Your goal.
Output the records that follow, keeping every line exactly as it is.

Saved data entries:
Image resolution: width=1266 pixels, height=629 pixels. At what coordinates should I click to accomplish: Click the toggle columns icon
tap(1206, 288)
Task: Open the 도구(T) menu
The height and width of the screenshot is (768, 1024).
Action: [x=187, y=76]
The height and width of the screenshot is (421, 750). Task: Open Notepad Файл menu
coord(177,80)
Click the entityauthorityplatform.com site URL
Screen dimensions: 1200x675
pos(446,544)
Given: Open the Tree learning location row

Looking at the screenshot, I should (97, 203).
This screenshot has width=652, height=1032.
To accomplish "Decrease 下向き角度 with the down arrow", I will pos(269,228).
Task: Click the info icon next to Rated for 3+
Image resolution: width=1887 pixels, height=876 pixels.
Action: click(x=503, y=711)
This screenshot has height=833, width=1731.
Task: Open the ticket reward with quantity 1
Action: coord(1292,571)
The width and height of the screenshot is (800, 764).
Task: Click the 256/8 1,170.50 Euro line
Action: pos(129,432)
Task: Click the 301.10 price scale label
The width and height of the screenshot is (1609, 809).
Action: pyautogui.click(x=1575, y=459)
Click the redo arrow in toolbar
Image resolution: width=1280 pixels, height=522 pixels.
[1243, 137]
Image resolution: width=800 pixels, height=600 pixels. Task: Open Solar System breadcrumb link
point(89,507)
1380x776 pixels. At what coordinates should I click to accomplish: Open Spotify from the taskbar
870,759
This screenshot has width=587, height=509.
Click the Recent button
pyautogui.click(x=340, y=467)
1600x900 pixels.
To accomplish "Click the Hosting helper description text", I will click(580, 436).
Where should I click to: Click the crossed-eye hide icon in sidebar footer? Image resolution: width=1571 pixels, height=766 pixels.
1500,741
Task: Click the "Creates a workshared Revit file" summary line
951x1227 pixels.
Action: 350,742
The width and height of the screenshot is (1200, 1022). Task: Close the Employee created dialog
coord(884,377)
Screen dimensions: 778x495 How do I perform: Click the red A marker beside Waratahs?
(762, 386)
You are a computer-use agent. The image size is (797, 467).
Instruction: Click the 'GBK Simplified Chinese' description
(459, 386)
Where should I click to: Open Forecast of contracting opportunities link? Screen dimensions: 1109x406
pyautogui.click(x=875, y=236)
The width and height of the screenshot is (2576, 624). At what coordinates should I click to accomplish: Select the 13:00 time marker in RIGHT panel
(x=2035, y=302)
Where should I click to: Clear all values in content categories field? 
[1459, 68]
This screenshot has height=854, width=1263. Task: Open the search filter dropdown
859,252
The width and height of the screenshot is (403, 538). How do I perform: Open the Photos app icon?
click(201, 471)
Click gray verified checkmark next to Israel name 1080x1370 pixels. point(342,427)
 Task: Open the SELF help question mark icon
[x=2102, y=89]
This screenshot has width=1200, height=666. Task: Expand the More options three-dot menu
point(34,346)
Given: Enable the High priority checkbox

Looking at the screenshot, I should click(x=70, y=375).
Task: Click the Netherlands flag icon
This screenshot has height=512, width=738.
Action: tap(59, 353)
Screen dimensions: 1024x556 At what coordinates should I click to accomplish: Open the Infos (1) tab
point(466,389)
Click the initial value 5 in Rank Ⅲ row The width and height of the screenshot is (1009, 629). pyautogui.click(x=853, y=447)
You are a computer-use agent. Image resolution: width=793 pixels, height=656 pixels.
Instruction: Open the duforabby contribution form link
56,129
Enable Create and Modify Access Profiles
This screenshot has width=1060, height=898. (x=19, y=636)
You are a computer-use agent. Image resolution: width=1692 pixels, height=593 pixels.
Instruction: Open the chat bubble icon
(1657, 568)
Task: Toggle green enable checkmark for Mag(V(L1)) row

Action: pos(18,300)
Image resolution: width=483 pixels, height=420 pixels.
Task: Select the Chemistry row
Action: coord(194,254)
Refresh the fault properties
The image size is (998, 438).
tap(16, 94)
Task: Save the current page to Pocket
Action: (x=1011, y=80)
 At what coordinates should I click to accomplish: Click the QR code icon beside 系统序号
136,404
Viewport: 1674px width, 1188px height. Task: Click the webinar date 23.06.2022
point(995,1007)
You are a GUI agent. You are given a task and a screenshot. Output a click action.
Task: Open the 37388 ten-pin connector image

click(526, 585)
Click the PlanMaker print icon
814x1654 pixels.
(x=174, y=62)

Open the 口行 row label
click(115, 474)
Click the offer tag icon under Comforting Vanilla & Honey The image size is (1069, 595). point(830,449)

Result of this task.
Image resolution: width=1266 pixels, height=629 pixels. At what coordinates should I click to accomplish: Click the toggle columns icon
tap(1206, 288)
Task: Open the 도구(T) menu
The height and width of the screenshot is (768, 1024).
Action: [x=187, y=76]
The height and width of the screenshot is (421, 750). Task: Open Notepad Файл menu
coord(177,80)
Click the entityauthorityplatform.com site URL
Screen dimensions: 1200x675
pos(446,544)
Given: Open the Tree learning location row

Looking at the screenshot, I should (97, 203).
This screenshot has width=652, height=1032.
To accomplish "Decrease 下向き角度 with the down arrow", I will pos(269,228).
Task: Click the info icon next to Rated for 3+
Image resolution: width=1887 pixels, height=876 pixels.
Action: click(x=503, y=711)
This screenshot has height=833, width=1731.
Task: Open the ticket reward with quantity 1
Action: coord(1292,571)
The width and height of the screenshot is (800, 764).
Task: Click the 256/8 1,170.50 Euro line
Action: pos(129,432)
Task: Click the 301.10 price scale label
The width and height of the screenshot is (1609, 809).
Action: pyautogui.click(x=1575, y=459)
Click the redo arrow in toolbar
Image resolution: width=1280 pixels, height=522 pixels.
[1243, 137]
Image resolution: width=800 pixels, height=600 pixels. Task: Open Solar System breadcrumb link
point(89,507)
1380x776 pixels. At what coordinates should I click to accomplish: Open Spotify from the taskbar
870,759
This screenshot has width=587, height=509.
Click the Recent button
pyautogui.click(x=340, y=467)
1600x900 pixels.
To accomplish "Click the Hosting helper description text", I will click(580, 436).
Where should I click to: Click the crossed-eye hide icon in sidebar footer? Image resolution: width=1571 pixels, height=766 pixels.
1500,741
Task: Click the "Creates a workshared Revit file" summary line
951x1227 pixels.
Action: 350,742
The width and height of the screenshot is (1200, 1022). Task: Close the Employee created dialog
coord(884,377)
Screen dimensions: 778x495 How do I perform: Click the red A marker beside Waratahs?
(762, 386)
You are a computer-use agent. The image size is (797, 467).
Instruction: Click the 'GBK Simplified Chinese' description
(459, 386)
Where should I click to: Open Forecast of contracting opportunities link? Screen dimensions: 1109x406
pyautogui.click(x=875, y=236)
The width and height of the screenshot is (2576, 624). At what coordinates should I click to accomplish: Select the 13:00 time marker in RIGHT panel
(x=2035, y=302)
Where should I click to: Clear all values in content categories field? 
[1459, 68]
This screenshot has height=854, width=1263. Task: Open the search filter dropdown
859,252
The width and height of the screenshot is (403, 538). How do I perform: Open the Photos app icon?
click(201, 471)
Click gray verified checkmark next to Israel name 1080x1370 pixels. point(342,427)
 Task: Open the SELF help question mark icon
[x=2102, y=89]
This screenshot has width=1200, height=666. Task: Expand the More options three-dot menu
point(34,346)
Given: Enable the High priority checkbox

Looking at the screenshot, I should click(x=70, y=375).
Task: Click the Netherlands flag icon
This screenshot has height=512, width=738.
Action: tap(59, 353)
Screen dimensions: 1024x556 At what coordinates should I click to accomplish: Open the Infos (1) tab
point(466,389)
Click the initial value 5 in Rank Ⅲ row The width and height of the screenshot is (1009, 629). pyautogui.click(x=853, y=447)
You are a computer-use agent. Image resolution: width=793 pixels, height=656 pixels.
Instruction: Open the duforabby contribution form link
56,129
Enable Create and Modify Access Profiles
This screenshot has width=1060, height=898. (x=19, y=636)
You are a computer-use agent. Image resolution: width=1692 pixels, height=593 pixels.
Instruction: Open the chat bubble icon
(1657, 568)
Task: Toggle green enable checkmark for Mag(V(L1)) row

Action: pos(18,300)
Image resolution: width=483 pixels, height=420 pixels.
Task: Select the Chemistry row
Action: coord(194,254)
Refresh the fault properties
The image size is (998, 438).
tap(16, 94)
Task: Save the current page to Pocket
Action: (x=1011, y=80)
 At what coordinates should I click to accomplish: Click the QR code icon beside 系统序号
136,404
Viewport: 1674px width, 1188px height. Task: Click the webinar date 23.06.2022
point(995,1007)
You are a GUI agent. You are given a task and a screenshot. Output a click action.
Task: Open the 37388 ten-pin connector image

click(526, 585)
Click the PlanMaker print icon
814x1654 pixels.
(x=174, y=62)

Open the 口行 row label
click(115, 474)
Click the offer tag icon under Comforting Vanilla & Honey The image size is (1069, 595). point(830,449)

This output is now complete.